── Given information

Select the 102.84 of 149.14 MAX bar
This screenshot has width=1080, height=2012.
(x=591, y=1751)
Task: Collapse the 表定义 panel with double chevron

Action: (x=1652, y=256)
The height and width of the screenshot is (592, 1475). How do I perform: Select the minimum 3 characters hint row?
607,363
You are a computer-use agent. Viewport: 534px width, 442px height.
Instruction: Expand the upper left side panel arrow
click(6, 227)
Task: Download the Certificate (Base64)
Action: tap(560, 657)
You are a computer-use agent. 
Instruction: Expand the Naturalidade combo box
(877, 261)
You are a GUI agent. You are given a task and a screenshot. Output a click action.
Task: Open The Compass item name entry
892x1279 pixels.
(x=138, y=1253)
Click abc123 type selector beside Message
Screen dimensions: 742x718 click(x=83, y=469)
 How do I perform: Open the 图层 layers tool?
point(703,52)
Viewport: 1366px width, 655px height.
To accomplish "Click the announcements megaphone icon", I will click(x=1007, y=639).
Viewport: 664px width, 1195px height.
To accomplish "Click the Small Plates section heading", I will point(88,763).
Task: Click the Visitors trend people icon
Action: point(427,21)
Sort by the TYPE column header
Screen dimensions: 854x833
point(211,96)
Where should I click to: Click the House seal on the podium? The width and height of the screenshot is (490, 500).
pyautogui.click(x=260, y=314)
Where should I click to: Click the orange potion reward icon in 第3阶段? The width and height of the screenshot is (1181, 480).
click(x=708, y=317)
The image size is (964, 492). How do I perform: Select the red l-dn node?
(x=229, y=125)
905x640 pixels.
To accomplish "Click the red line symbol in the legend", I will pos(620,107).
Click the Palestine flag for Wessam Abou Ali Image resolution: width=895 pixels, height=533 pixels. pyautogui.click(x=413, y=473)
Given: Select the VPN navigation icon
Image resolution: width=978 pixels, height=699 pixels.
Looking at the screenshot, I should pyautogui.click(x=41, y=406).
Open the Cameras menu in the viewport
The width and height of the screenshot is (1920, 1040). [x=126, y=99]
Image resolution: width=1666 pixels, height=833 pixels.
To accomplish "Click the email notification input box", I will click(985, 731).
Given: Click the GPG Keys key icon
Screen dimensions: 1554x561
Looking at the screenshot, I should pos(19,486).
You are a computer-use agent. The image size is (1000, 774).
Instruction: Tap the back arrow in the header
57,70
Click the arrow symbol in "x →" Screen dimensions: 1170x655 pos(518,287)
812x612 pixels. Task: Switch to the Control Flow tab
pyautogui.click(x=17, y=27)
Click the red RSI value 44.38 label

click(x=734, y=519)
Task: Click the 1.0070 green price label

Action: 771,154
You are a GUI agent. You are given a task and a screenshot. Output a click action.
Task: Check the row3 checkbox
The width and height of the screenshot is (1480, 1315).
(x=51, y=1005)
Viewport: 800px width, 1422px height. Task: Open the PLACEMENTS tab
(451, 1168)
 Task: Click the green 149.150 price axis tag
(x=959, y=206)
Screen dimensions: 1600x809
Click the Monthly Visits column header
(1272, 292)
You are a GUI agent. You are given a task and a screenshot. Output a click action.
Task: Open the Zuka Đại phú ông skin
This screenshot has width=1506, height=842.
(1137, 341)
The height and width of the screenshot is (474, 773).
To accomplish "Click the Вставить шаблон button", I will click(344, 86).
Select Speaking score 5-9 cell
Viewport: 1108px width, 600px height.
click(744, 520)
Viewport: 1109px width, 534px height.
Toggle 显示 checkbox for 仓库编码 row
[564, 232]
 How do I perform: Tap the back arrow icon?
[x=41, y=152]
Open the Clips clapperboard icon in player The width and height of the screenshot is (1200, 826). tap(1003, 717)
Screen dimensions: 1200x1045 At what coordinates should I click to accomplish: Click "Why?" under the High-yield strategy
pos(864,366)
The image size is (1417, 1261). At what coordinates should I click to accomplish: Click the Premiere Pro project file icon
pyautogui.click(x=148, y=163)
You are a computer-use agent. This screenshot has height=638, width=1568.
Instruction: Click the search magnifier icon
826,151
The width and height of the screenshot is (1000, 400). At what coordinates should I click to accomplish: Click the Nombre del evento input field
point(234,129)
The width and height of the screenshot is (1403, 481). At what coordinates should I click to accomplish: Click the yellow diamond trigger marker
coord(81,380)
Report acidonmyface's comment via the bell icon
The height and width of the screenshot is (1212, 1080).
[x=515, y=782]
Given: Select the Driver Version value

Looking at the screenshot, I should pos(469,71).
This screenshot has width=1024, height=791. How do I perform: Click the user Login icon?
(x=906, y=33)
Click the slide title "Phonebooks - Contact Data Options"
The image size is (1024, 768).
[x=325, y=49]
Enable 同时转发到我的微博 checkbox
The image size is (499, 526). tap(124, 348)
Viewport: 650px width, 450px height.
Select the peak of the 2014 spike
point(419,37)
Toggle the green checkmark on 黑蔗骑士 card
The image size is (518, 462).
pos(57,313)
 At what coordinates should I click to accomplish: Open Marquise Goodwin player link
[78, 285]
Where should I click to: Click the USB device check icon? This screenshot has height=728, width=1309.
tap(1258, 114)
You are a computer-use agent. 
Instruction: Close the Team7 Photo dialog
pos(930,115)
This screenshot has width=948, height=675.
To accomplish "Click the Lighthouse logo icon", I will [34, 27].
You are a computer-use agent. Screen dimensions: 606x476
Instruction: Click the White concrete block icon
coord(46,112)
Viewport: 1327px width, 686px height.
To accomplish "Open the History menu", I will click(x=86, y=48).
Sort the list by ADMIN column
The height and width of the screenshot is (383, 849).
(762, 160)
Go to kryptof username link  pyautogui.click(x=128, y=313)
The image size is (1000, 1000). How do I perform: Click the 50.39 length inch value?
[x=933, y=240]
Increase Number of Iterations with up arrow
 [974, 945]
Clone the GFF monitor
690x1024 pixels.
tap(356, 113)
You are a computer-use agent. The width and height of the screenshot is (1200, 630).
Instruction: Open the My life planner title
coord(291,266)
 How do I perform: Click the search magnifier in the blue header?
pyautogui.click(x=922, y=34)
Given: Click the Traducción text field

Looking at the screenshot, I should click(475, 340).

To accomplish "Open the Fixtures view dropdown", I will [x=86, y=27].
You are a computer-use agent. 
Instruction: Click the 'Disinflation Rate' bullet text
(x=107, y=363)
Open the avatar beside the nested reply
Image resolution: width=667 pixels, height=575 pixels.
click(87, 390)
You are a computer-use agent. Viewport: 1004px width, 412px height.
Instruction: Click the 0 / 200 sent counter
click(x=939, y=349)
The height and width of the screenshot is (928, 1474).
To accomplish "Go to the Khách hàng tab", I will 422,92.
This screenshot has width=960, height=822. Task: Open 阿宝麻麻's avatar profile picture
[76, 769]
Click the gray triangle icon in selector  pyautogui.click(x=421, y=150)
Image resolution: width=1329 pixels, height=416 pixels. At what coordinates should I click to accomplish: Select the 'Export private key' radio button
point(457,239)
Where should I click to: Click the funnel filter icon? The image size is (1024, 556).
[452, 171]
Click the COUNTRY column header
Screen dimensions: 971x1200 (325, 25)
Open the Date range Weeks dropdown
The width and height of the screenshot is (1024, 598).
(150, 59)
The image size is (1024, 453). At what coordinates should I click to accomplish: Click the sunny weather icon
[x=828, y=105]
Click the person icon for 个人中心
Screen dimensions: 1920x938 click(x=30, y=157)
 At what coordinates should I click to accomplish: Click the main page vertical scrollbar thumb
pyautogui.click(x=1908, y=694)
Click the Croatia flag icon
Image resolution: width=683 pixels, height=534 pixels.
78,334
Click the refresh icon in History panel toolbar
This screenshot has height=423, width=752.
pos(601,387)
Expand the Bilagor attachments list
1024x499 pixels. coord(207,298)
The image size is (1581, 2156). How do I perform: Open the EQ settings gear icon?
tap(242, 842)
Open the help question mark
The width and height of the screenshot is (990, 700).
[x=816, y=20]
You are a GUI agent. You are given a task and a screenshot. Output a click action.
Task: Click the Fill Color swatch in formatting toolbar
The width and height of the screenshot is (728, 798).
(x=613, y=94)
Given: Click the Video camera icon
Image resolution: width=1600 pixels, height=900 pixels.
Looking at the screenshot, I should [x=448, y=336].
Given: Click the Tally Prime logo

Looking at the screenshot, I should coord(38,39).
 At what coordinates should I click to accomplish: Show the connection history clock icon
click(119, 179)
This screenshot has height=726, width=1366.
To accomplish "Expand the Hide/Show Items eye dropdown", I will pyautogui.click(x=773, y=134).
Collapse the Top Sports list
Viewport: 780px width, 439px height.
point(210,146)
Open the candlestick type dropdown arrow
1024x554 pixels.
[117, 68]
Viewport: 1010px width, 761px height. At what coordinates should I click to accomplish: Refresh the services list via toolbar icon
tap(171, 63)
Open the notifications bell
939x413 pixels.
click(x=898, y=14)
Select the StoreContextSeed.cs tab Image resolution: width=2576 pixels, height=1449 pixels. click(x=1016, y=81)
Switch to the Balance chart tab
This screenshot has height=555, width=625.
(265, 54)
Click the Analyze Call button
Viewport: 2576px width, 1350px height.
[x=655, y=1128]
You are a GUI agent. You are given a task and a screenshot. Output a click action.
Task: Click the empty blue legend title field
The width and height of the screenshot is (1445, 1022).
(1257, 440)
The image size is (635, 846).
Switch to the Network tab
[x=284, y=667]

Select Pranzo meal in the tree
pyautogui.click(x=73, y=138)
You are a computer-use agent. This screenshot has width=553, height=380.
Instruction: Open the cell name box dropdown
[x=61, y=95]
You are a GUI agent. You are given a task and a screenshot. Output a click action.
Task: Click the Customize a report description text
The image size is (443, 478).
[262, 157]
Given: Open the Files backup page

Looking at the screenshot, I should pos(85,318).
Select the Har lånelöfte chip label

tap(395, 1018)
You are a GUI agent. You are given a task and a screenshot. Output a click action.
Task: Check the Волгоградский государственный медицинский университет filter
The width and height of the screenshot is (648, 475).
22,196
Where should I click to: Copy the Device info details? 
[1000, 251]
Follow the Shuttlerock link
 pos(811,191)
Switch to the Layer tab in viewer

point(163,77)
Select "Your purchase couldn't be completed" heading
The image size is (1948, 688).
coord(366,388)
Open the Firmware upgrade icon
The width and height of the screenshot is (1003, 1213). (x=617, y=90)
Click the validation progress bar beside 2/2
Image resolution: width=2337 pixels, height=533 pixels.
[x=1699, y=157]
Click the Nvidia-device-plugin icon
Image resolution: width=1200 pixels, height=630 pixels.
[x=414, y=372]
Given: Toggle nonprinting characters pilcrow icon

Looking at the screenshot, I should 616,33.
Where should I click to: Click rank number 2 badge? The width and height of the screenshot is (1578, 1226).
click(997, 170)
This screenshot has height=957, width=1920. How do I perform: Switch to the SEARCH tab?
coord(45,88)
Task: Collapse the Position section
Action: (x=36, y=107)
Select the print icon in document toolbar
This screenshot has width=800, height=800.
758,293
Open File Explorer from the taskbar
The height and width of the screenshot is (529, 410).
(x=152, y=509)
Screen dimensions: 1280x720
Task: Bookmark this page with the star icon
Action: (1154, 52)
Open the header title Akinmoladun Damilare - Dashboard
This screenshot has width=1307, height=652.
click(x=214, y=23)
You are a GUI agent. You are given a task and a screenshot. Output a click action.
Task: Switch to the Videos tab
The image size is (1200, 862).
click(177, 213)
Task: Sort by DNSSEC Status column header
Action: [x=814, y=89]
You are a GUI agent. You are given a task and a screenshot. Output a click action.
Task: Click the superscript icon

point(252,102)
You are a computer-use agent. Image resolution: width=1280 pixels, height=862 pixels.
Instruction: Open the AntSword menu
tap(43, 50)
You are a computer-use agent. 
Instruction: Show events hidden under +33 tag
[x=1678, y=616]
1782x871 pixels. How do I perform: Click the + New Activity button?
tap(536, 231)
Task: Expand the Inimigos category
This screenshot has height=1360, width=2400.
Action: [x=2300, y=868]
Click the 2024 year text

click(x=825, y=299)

────

» Exercise instructions
Take every line above that includes the string "symbol" and return it.

» Output below
To accomplish "Click the red line symbol in the legend", I will pos(620,107).
Click the arrow symbol in "x →" Screen dimensions: 1170x655 pos(518,287)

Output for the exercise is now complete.